Figure 14.44 shows the procedure for the run-out correction.

Figure 14.44 Run-out correction
14.10.4 Electronic differentiation and integration
In many instances the vibration signal is to be differentiated or integrated prior to being measured. For example, many signal conditioning devices enable accelerometer output signals to be integrated twice to provide a signal which is proportional to displacement, or alternatively they might differentiate a velocity transducer output signal to provide a measurement of acceleration. Generally, passive electronic differentiators and integrators results in a loss of signal accuracy of the order of several per cent because their mathematical foundation involves an approximation. Active devices, requiring a power source for internal amplifiers, are more accurate but are also more expensive. It is particularly important to guard against spurious signals when differentiation or integration is necessary. Since the differentiation requires that the signal is multiplied by its frequency, so that if the spurious signal is of a higher frequency than the vibration signal then after differentiation the spurious signal may appear to be far more significant. A similar effect occurs with integration when the spurious signal is of a lower frequency than the vibration signal.

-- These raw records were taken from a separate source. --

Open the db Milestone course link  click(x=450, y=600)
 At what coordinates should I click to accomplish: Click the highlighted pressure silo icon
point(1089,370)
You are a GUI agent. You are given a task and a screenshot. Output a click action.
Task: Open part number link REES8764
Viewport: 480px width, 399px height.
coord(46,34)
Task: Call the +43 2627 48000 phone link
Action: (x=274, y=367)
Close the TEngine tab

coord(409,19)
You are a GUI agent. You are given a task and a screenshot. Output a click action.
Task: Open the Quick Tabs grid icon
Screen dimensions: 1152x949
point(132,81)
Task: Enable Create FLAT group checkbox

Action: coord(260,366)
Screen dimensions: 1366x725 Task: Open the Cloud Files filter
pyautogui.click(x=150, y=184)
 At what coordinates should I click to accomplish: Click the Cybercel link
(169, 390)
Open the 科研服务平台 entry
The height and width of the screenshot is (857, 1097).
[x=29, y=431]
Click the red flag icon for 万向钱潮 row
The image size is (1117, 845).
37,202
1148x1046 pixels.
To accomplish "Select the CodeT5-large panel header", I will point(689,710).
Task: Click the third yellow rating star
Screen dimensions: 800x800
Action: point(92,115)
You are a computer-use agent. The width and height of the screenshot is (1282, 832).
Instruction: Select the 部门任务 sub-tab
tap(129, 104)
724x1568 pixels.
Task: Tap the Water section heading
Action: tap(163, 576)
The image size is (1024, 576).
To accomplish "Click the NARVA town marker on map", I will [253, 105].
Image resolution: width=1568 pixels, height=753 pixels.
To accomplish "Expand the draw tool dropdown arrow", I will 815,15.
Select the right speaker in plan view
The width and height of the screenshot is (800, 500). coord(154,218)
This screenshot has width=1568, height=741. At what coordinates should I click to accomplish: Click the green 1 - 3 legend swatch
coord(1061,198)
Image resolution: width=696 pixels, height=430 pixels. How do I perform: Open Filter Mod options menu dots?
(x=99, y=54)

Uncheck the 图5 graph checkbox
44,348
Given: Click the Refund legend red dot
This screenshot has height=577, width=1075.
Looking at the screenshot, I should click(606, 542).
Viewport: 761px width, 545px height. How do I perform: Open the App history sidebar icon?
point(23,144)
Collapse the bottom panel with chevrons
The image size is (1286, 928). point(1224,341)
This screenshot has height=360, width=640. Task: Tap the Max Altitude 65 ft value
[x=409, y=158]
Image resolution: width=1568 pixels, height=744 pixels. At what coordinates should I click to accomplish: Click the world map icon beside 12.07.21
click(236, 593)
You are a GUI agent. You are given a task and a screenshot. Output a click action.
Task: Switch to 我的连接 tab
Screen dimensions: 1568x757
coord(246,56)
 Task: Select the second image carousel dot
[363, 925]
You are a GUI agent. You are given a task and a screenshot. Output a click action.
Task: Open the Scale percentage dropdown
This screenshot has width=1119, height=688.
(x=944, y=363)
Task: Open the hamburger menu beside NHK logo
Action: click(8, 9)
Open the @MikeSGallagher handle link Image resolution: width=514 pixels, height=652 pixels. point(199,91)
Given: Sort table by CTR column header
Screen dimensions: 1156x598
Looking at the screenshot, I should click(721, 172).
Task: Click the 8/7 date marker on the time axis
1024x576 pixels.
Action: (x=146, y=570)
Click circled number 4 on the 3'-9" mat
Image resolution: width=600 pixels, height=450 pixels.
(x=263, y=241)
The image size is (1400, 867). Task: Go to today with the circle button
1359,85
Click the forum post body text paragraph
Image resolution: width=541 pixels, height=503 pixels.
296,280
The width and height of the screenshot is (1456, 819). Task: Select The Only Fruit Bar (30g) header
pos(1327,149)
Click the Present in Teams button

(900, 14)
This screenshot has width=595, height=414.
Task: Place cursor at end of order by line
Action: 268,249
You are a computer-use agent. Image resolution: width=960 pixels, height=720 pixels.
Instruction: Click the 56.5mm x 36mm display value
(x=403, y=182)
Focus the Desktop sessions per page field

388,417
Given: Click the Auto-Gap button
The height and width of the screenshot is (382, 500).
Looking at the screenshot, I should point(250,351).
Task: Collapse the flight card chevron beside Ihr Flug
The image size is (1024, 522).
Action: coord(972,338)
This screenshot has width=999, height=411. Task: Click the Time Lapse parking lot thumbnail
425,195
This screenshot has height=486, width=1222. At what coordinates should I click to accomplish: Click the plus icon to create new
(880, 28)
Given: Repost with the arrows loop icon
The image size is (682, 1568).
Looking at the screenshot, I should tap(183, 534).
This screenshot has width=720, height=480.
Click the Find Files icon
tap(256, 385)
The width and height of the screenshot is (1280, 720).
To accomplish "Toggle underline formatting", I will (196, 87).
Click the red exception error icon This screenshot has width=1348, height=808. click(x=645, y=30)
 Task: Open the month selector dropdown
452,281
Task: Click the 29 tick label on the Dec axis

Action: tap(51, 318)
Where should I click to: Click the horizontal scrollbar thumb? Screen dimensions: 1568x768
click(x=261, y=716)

During the last few years, an emerging interest has been reported on modelling rotating machines signals as cyclostationary. Some noteworthy precursory works have been concerned with the vibration signals of gears (Capdessus, et al, 2000; Bouillaut et al., 2001), rolling element bearings (McCormick, Nandi, 1998; Randall et al., 2001) and reciprocating engines (Antoni et al., 2002). It is very likely that developments in this area will keep on growing due to the promising successes of these first applications. Indeed, it is the aim of this paper to demonstrate that virtually any rotating machine signal can be regarded as being cyclostationary provided the right point of view is adopted. Cyclostationarity is a property that characterises stochastic processes whose statistical properties periodically vary with respect to some generic variable. By definition, this embodies a class of non-stationary stochastic processes, with stationary and deterministic periodic processes as special cases. Specifically due to this generality, cyclostationarity is so nicely suited to rotating machine signals. Historically, the paradigm of cyclostationarity was first introduced in communication engineering where the inherent periodicity of the signal statistics is set by the symbol duration (Bennett, 1958). It is only very recently that it was recognised cyclostationary processes fit the properties of most rotating machine signals and it can thus be used to devise new processing tools.
Final Remarks
To conclude in the present chapter, various kinds of graphical display used in depicting vibration responses from rotating machineries are presented, e.g. Bode plots, Nyquist plots, Cascade or waterfall plots, orbit plots, Campbell diagram, etc. Various aspect in vibration signal measurements are looked into like digitization error, minimum sampling rate (Nyquist frequency), aliasing effects, leakage error. Means and ways to reduce these errors during measurements are described in detail like windowing, tuning of sampling rate, etc. Various statistical properties of random signals are described like the ensemble and temporal averaging, probability distribution function, probability density, auto- correlation and cross-correlation, coherence, covariance, power spectrum, etc. Various means of protecting of actual signals from noising signals are looked into due to mechanical and electrical faults in measuring equipments and test rigs.